#### GIVEN ENTRIES
"""
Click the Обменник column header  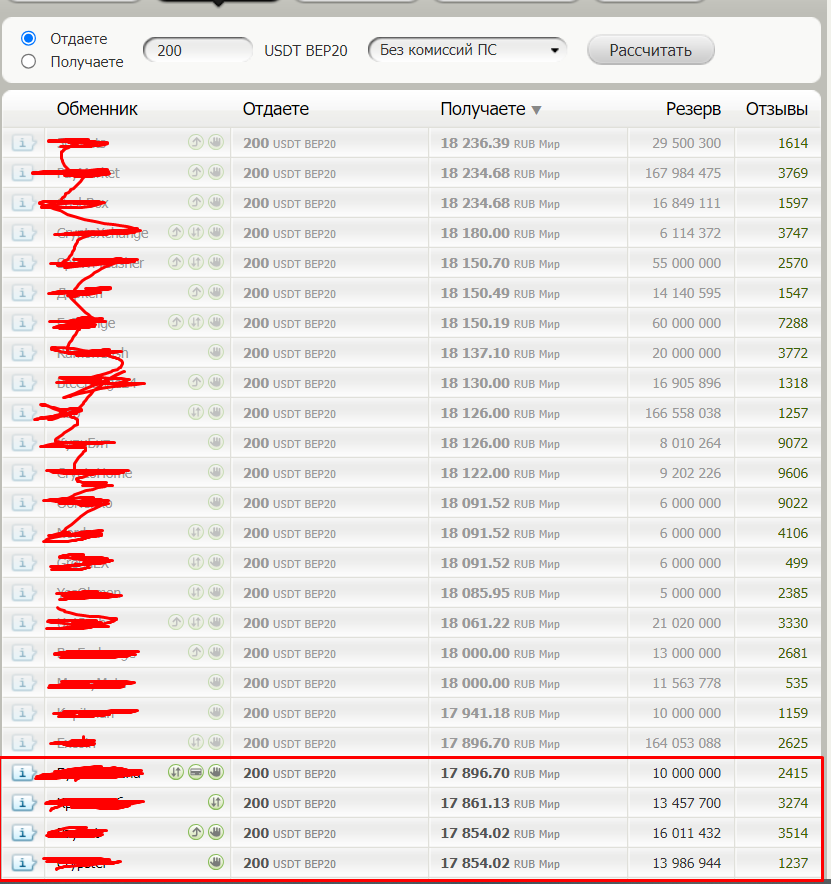[x=97, y=109]
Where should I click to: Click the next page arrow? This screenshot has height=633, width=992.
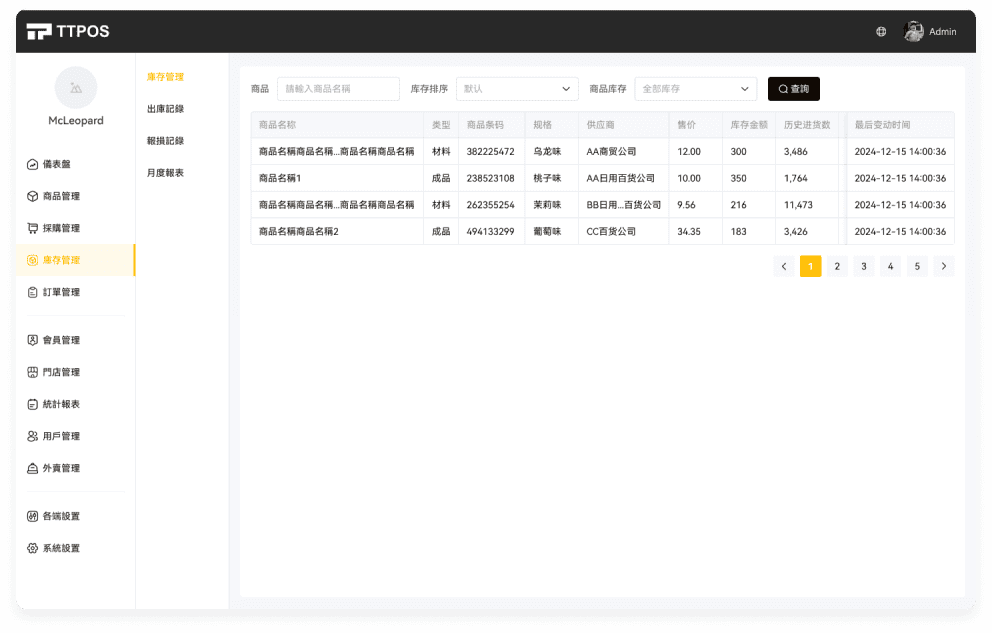pos(943,266)
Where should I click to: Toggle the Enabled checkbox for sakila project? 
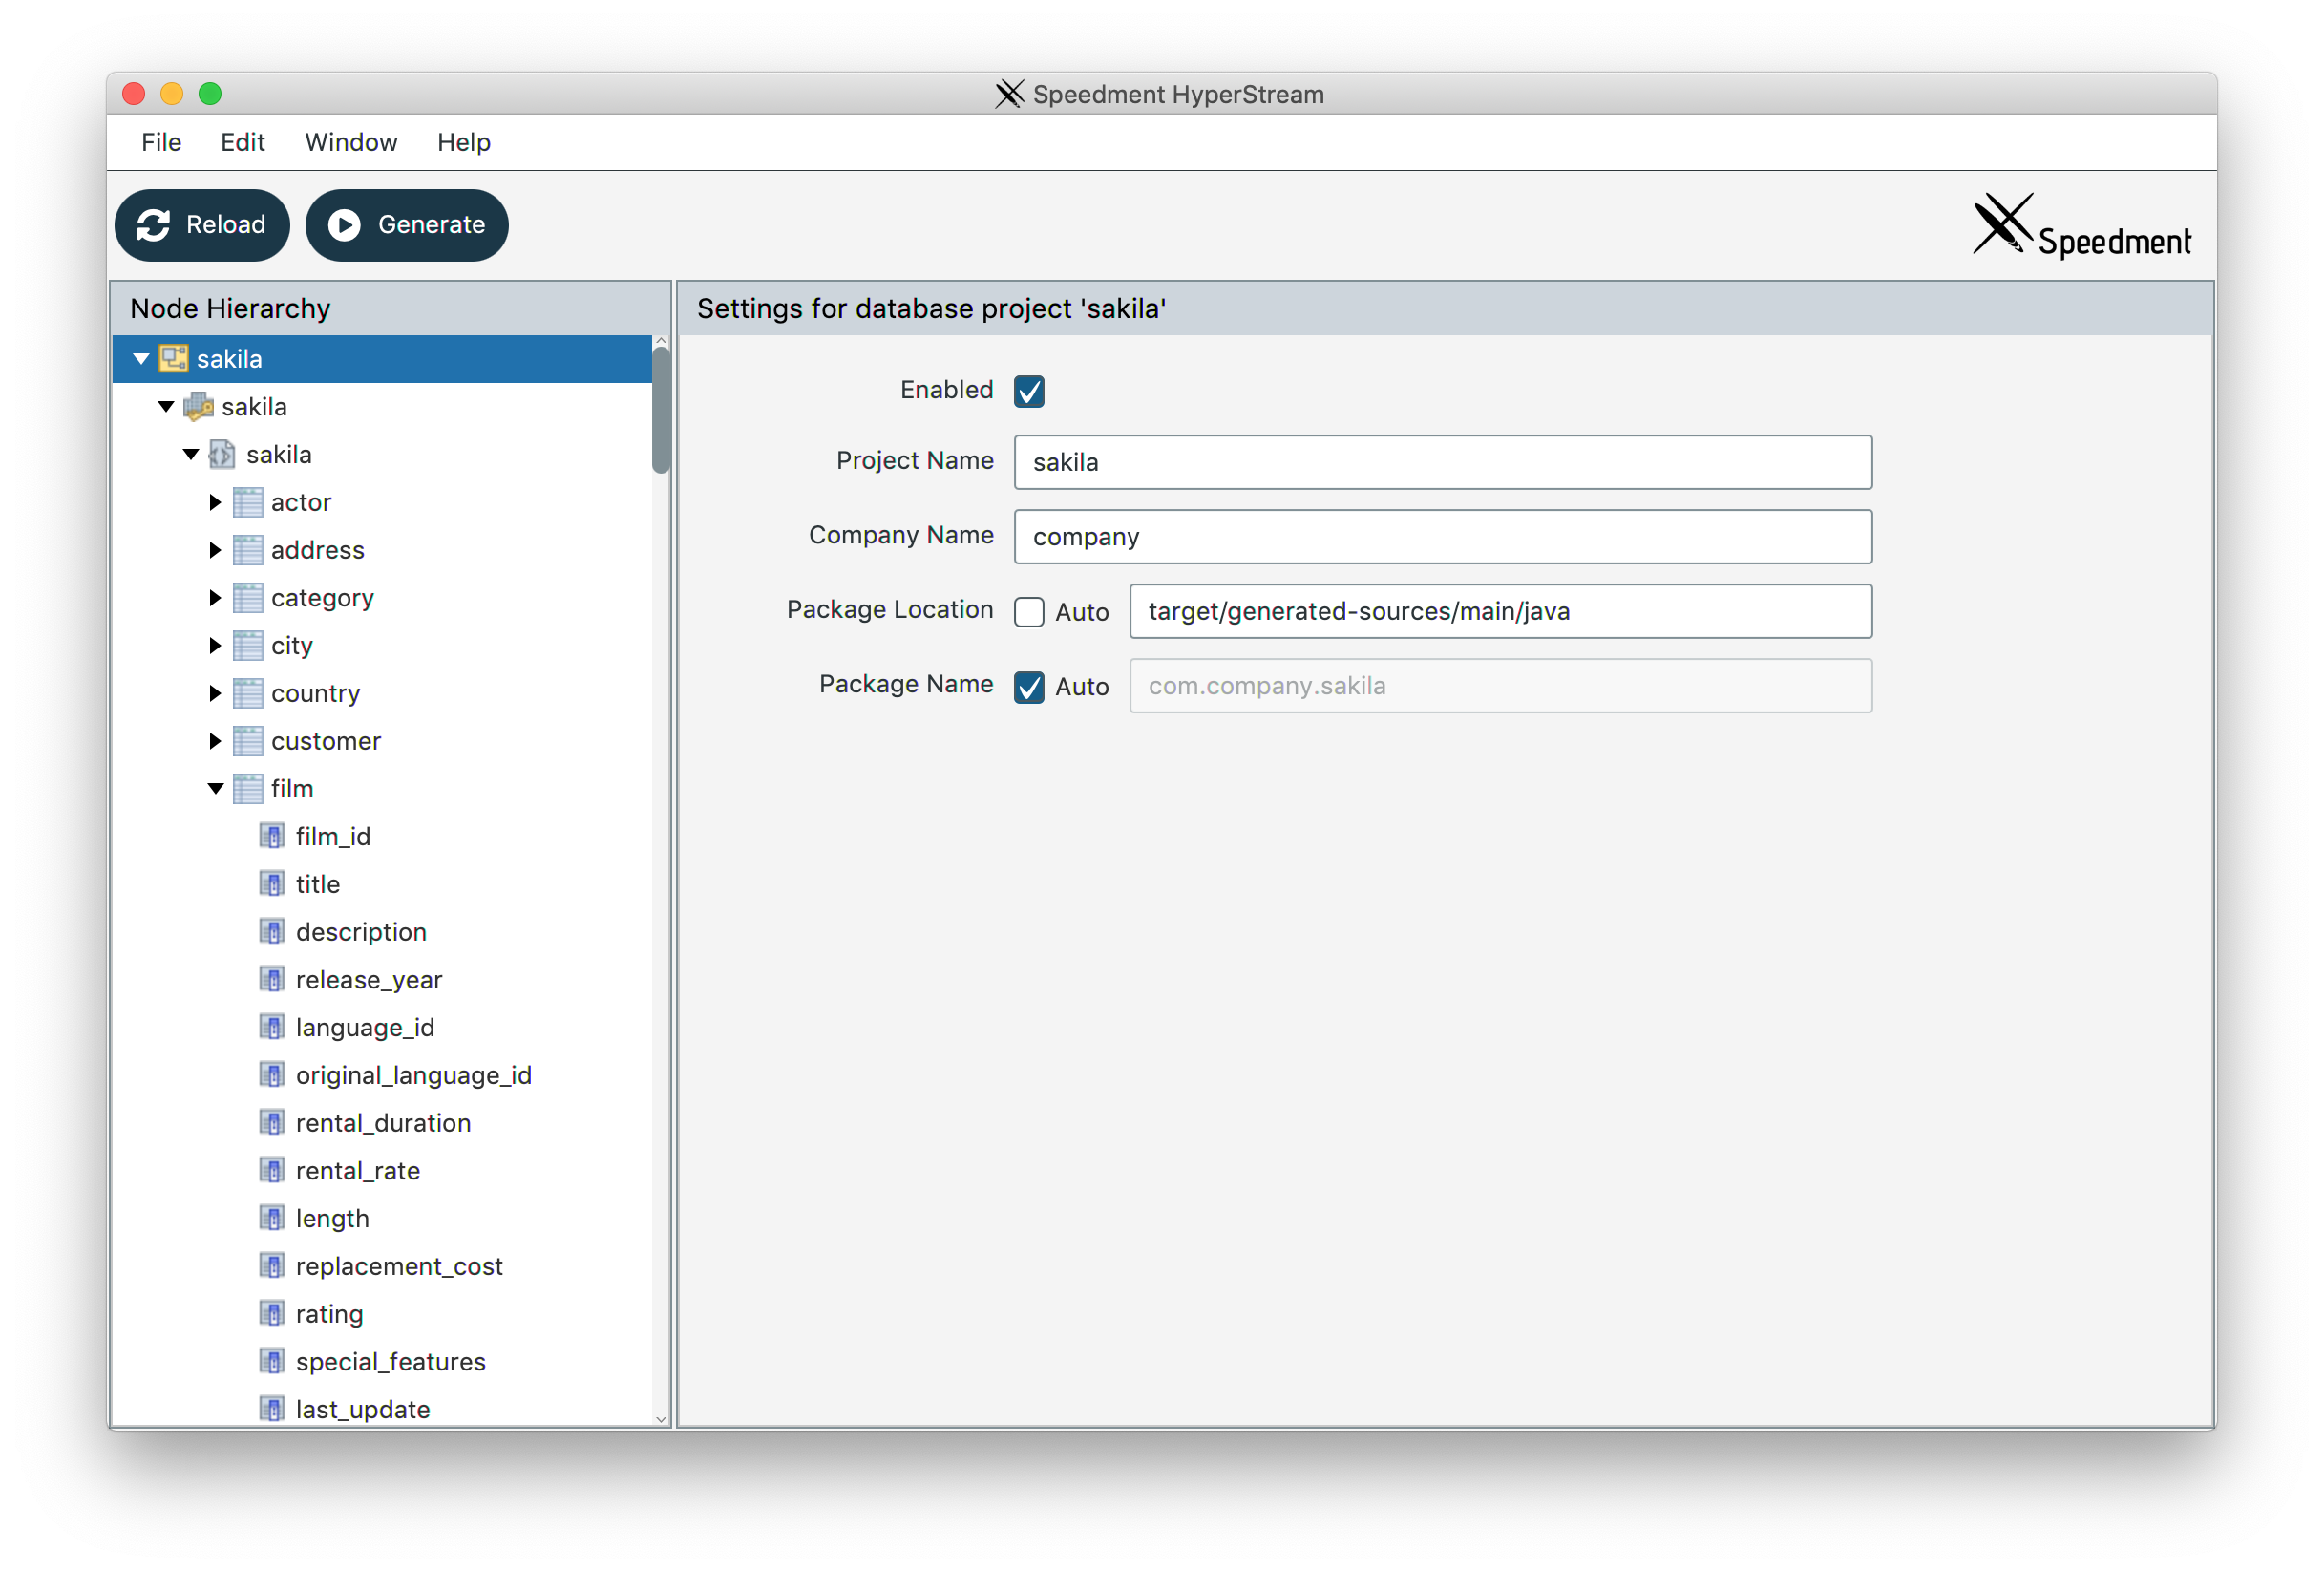(1033, 390)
"""
#### ACTION ITEM
Nothing but the lines from the one containing "Where should I click to: Toggle" through the end of the listing should be written out, each exactly, and pictures must be left out.

#### EXERCISE RESULT
Where should I click to: Toggle the Enabled checkbox for sakila project? 
(1033, 390)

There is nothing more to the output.